# Accepted to UCLA - Cinematography AMA



## alcudish (Jul 16, 2019)

I'm accepted by UCLA and starting this fall. So I don't have experience of the program itself yet. I will have more to share once the program starts.

During the application cycle I found no thread or discussion about Cinematography program at all and it was a bit frustrating to me. I hope this thread can help the future Cinematography applicants.


----------



## Chris W (Jul 16, 2019)

Yes please do update us on how it's going once you're there.

How did you find the application process itself?

Maybe update your application with notes on that process as well. 






						UCLA - MFA Cinematography 2019
					

First time



					www.filmschool.org


----------



## alcudish (Jul 16, 2019)

The following notes has been updated in the application thread as well.

It is a very small program. My estimation is around 20 student in directing, and 6-8 students in cinematography each year. There are also producing and screenwriting track. The program with track name specified, rather than a general 'film production' name, means I can focus on the track I choose and have plenty of practice/participation. I don't have to worry as much about peer competition about roles in the projects as in a more general program.

The most unique point of UCLA application is that it doesn't require any video samples. You only need 2 pages of statement of purpose, 4 pages of a cinematography essay, and 3 recommendation letters. (and of course transcript and TOEFL if you are international like me)

It implies that unlike other top film schools, UCLA doesn't expect you to have any previous related experience. It focuses on your personal goal/plan through the PS, and your understanding of film making in the essay. Not too much about your history, or passion (every film school applicant is passionate about films).
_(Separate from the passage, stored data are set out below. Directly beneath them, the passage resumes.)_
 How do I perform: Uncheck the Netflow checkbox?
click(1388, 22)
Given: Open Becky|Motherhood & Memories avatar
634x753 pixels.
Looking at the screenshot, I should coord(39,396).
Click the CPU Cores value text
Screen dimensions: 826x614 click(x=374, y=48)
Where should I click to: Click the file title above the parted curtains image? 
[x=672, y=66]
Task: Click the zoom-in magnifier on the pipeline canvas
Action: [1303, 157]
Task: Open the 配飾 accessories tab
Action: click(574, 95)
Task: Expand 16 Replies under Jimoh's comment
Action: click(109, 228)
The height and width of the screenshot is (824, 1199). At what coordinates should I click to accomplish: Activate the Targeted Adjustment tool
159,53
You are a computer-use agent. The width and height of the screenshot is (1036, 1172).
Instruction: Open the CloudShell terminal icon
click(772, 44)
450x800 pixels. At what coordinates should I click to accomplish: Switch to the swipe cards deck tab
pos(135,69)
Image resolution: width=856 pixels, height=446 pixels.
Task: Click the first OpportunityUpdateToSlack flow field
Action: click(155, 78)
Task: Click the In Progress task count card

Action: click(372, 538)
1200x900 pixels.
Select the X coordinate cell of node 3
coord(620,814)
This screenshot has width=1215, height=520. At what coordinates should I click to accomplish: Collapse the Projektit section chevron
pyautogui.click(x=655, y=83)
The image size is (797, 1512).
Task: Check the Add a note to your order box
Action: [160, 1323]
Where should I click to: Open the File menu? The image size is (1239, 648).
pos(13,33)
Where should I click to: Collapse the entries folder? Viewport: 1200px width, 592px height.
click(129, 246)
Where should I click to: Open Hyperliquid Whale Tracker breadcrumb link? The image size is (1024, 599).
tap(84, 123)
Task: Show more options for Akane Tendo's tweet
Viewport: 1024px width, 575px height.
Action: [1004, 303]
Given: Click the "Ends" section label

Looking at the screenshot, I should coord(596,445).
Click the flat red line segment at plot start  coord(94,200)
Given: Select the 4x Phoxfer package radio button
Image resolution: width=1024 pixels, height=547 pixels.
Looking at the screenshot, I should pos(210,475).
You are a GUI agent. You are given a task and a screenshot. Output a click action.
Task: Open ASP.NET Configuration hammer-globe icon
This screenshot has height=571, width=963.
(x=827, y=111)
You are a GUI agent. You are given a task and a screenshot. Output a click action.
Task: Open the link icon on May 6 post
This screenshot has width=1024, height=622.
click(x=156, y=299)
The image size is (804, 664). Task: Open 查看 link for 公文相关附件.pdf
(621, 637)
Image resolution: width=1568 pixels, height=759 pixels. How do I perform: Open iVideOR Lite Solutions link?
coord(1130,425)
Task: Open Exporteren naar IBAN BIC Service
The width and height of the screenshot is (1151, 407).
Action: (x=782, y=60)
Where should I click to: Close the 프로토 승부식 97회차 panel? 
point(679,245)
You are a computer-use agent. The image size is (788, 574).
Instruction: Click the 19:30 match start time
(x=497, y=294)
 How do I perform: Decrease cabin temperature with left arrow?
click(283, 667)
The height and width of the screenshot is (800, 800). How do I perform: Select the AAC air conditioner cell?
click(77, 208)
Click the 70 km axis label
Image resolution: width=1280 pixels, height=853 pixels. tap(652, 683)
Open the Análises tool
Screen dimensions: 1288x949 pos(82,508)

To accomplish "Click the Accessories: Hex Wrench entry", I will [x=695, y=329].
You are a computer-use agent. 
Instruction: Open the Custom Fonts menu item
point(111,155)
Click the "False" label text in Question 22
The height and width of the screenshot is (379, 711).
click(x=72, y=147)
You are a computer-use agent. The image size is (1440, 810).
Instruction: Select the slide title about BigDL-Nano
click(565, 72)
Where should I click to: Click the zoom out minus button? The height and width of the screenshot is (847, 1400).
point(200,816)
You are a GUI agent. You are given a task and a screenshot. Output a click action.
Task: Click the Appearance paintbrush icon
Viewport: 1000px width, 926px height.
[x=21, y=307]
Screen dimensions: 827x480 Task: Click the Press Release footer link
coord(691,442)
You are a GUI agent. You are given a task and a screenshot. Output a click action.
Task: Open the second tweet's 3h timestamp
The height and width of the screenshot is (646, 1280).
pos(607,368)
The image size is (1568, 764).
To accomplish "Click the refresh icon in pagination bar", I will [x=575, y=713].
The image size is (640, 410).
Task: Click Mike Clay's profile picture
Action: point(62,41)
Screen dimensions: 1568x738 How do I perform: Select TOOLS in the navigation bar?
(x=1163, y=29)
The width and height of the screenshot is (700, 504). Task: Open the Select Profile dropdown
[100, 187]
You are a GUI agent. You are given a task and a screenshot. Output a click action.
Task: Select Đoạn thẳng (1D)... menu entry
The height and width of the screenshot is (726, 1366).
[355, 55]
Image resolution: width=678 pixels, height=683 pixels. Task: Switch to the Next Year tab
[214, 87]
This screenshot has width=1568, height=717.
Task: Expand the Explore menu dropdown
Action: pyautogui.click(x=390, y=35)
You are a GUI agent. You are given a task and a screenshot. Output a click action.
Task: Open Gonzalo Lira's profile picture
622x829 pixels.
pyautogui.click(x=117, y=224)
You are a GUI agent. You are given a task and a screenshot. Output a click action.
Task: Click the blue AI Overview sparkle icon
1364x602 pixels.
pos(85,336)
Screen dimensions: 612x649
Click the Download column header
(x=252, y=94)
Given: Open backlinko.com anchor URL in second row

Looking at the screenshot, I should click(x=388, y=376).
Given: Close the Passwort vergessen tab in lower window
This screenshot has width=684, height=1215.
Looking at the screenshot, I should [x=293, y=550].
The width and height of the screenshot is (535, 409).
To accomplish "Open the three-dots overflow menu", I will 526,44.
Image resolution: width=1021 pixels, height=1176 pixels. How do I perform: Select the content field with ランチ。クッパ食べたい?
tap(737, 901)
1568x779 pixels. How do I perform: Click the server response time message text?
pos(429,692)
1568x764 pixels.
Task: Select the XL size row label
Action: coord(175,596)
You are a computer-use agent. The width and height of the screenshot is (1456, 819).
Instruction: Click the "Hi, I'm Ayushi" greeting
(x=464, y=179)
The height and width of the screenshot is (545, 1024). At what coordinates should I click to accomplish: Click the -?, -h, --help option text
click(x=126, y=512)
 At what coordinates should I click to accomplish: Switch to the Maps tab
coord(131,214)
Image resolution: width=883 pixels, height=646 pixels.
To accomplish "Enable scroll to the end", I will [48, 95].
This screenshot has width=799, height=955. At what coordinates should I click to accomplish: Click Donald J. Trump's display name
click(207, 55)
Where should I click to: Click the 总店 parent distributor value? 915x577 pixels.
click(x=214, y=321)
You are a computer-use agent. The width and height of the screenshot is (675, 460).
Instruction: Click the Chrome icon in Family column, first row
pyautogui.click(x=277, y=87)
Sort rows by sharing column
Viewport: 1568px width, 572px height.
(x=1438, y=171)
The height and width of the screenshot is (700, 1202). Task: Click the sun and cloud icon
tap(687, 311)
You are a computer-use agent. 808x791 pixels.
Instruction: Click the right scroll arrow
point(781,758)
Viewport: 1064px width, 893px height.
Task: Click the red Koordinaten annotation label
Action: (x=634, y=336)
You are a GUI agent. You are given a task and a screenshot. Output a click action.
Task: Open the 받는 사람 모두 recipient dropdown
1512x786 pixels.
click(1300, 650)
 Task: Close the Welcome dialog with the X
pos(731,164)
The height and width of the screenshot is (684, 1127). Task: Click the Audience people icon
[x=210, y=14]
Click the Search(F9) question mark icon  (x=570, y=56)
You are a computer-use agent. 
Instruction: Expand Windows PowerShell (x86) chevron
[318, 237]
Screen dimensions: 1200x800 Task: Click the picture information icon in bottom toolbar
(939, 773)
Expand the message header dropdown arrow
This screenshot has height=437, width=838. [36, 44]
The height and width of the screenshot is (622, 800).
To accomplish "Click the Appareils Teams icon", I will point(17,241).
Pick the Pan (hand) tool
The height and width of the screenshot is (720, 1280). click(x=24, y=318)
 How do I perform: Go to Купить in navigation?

Everyone's personal goal varies, there's no correct answer about it, as long as it makes sense to the admission committee. The essay of Cinematography application this year was about 'Visual Storytelling', and I believe it played a bigger role in my acceptance. Although I didn't have much film making experience, the essay was a very good opportunity to demonstrate my big list of classic films watched and understanding of visual story telling.

The interview was very casual and relaxed style. There was no agenda or set questions. We were just chatting and what the interviewers looked for was any information that was NOT included in the written materials.

The overall experience of the application was good. One thing the applicants need to be careful is that the application window of UCLA is very short and their online system is a bit tricky. It opened around Oct 10, and the deadline was Nov 1. Within this 20 days you have to complete the application on University level, which includes a personal history statement, and a supplemental application from school of TFT (the materials I mentioned above), which you can't even start before submitting the university level application. And recommendation letters can not be submitted until you submit the school level application. All of these have to be done within the 20 days window. So plan ahead, and coordinate with the recommendation letter writers well.


----------